Stored records

:::

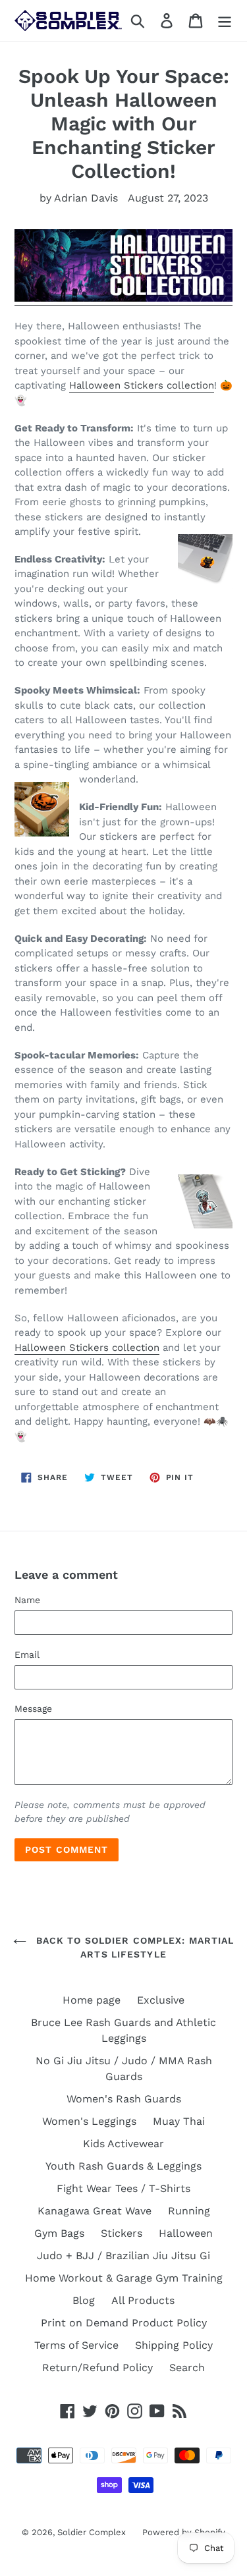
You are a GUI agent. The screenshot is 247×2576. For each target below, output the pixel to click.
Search (187, 2367)
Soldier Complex (91, 2532)
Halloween (186, 2233)
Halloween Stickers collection (141, 385)
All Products (143, 2300)
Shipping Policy (174, 2345)
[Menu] (224, 21)
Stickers (121, 2233)
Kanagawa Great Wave (94, 2211)
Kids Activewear (123, 2143)
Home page (92, 2000)
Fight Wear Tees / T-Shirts (123, 2188)
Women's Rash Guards (124, 2099)
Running (189, 2211)
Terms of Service (76, 2345)
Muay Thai (179, 2121)
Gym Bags (59, 2233)
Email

:::

▶ WORK REQUEST
Wherever a line above contains the string "Halloween", copy that line.

▶ PROBLEM SOLUTION
Halloween (186, 2233)
Halloween Stickers collection (141, 385)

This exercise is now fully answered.